Par une requête, un mémoire complémentaire et un mémoire en réplique, enregistrés les 22 mai et 22 août 2017 et le 26 février 2018 au secrétariat du contentieux du Conseil d'Etat, la société Adomvet, M. E... B..., M. D... C... et Mme G... F... demandent au Conseil d'Etat :

1°) d'annuler pour excès de pouvoir la décision du Conseil national de l'ordre des vétérinaires, prise en sa session des 21 et 22 mars 2017, annulant la décision du conseil régional Provence-Alpes-Côte-d'Azur-Corse de l'ordre des vétérinaires du 19 octobre 2016 et énonçant que l'activité de vétérinaire à domicile des vétérinaires collaborateurs d'Adomvet est illégale ;

2°) de mettre à la charge du Conseil national de l'ordre des vétérinaires la somme de 4 000 euros au titre de l'article L. 761-1 du code de justice administrative.

Vu les autres pièces du dossier ;

Vu :

- la directive 2006/123/CE du Parlement européen et du Conseil du 12 décembre 2006 relative aux services dans le marché intérieur ;

- le code rural et de la pêche maritime ;

- la loi n° 2005-882 du 2 août 2005 ;

- le code de justice administrative ;

Après avoir entendu en séance publique :

- le rapport de Mme Sophie Baron, maître des requêtes en service extraordinaire,

- les conclusions de M. Raphaël Chambon, rapporteur public.

La parole ayant été donnée, avant et après les conclusions, à la SCP Spinosi, Sureau, avocat de la société Adomvet, de M. E... B..., de M. D... C... et de Mme G... F... et à la SCP Rousseau, Tapie, avocat du Conseil national de l'ordre des vétérinaires.

Vu la note en délibéré, enregistrée le 6 décembre 2019, présentée par le Conseil national de l'ordre des vétérinaires.

Considérant ce qui suit :

1. Aux termes de l'article R. 242-53 du code rural et de la pêche maritime : " Le domicile professionnel d'exercice est le lieu d'implantation de locaux professionnels où s'exerce la profession de vétérinaire, accessibles à tout moment par le ou les vétérinaires qui y exercent. / Tout domicile professionnel d'exercice fait l'objet d'une déclaration au conseil régional de l'ordre dans le ressort duquel sont inscrits le ou les vétérinaires qui y exercent, et ce préalablement à son ouverture.
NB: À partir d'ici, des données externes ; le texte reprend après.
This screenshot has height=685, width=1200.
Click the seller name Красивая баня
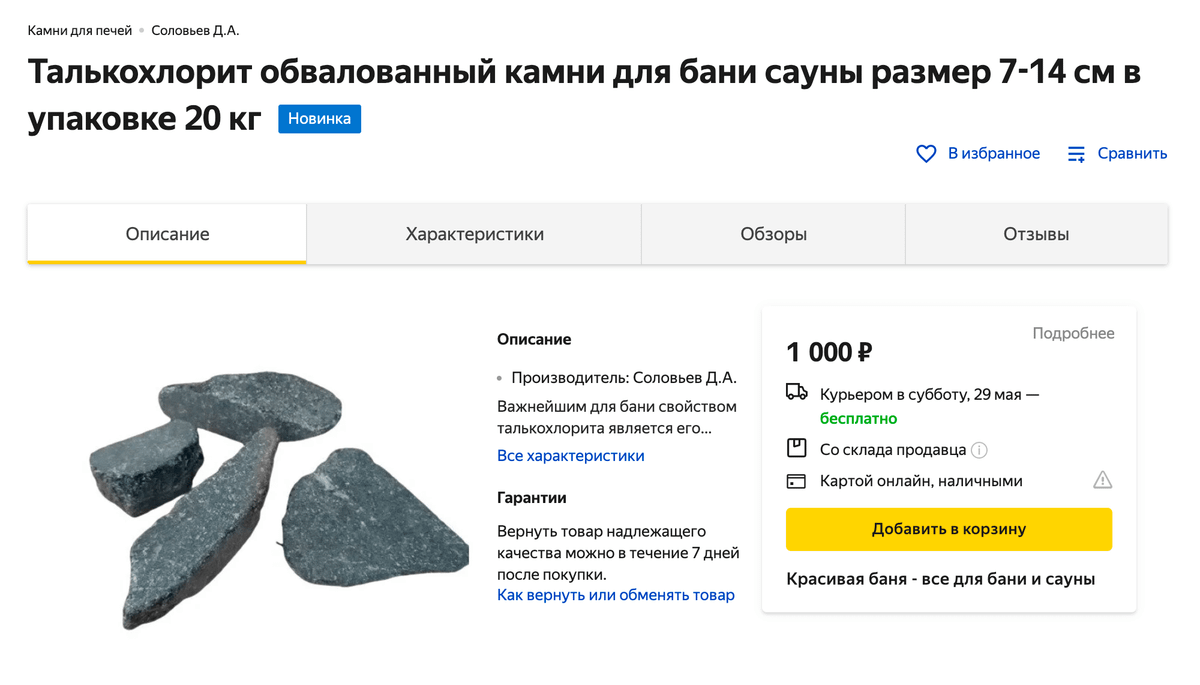tap(940, 578)
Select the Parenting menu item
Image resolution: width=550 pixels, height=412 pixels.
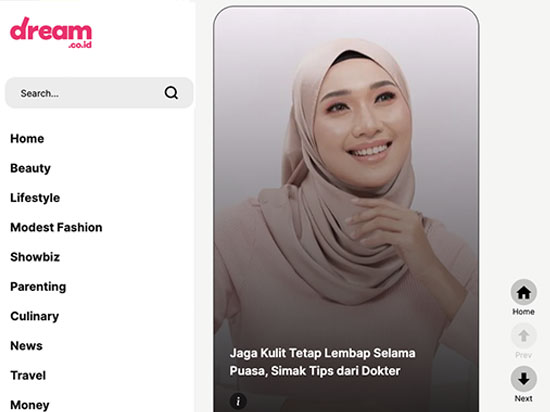(x=38, y=287)
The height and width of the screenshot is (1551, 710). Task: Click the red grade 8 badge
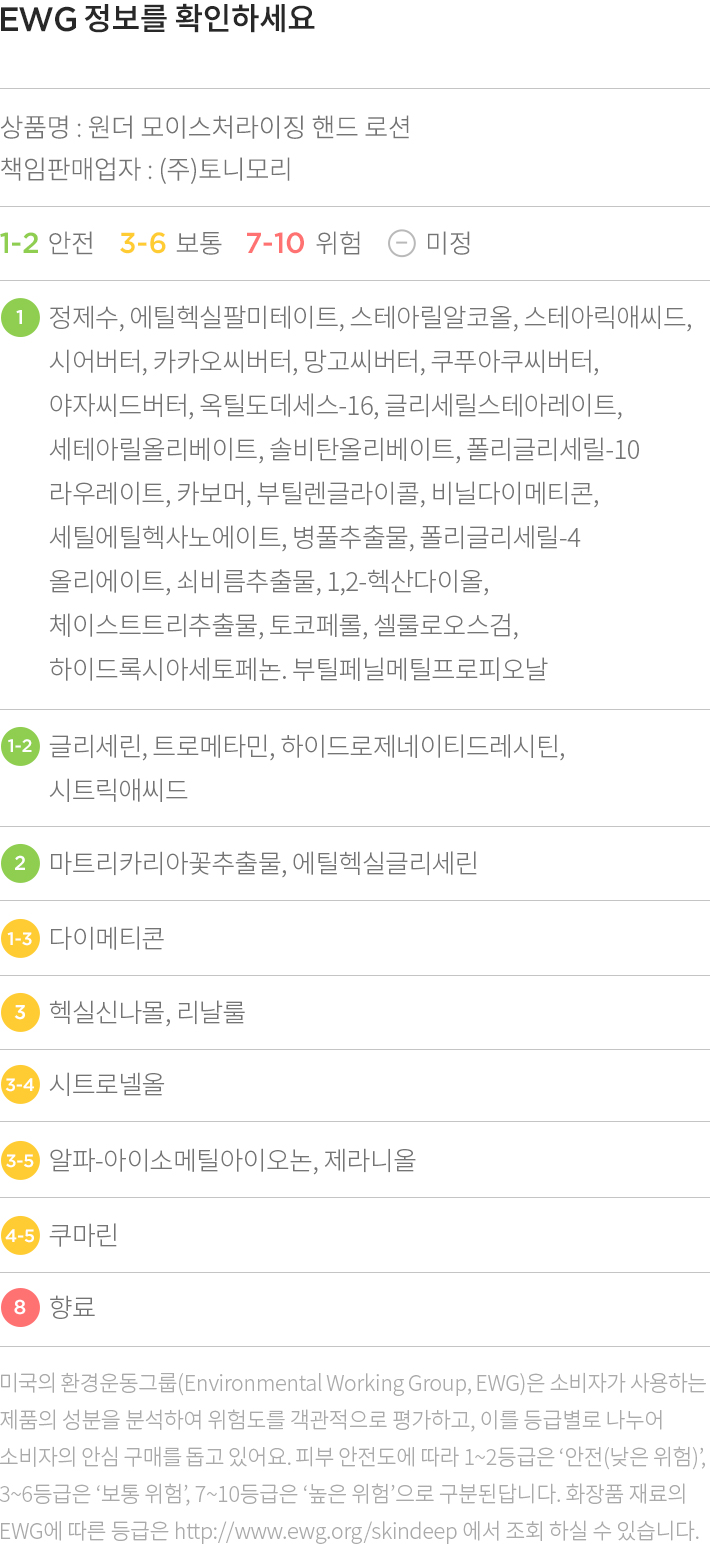(x=20, y=1308)
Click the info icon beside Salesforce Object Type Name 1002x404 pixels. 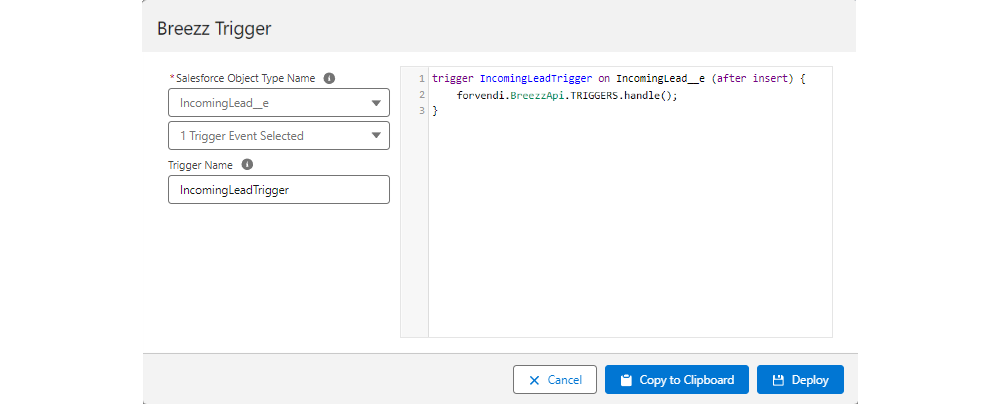tap(329, 78)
Le conseil régional destinataire de cette déclaration informe le ou les conseils régionaux de la circonscription où se situent, le cas échéant, les autres domiciles professionnels d'exercice. / Tout vétérinaire inscrit à l'ordre et en exercice a au moins un domicile professionnel d'exercice. / Un vétérinaire ou un groupe de vétérinaires ayant pour but l'exercice professionnel en commun peuvent avoir plusieurs domiciles professionnels d'exercice (...) " et aux termes de l'article R. 242-54 de ce code : " L'établissement situé au domicile professionnel d'exercice, où sont amenés les animaux pour y être soignés, est dénommé établissement de soins vétérinaires ". Enfin, aux termes de l'article R. 242-64 du même code : " Un vétérinaire ou une société d'exercice peut s'adjoindre les services de vétérinaires salariés ou de collaborateurs libéraux ".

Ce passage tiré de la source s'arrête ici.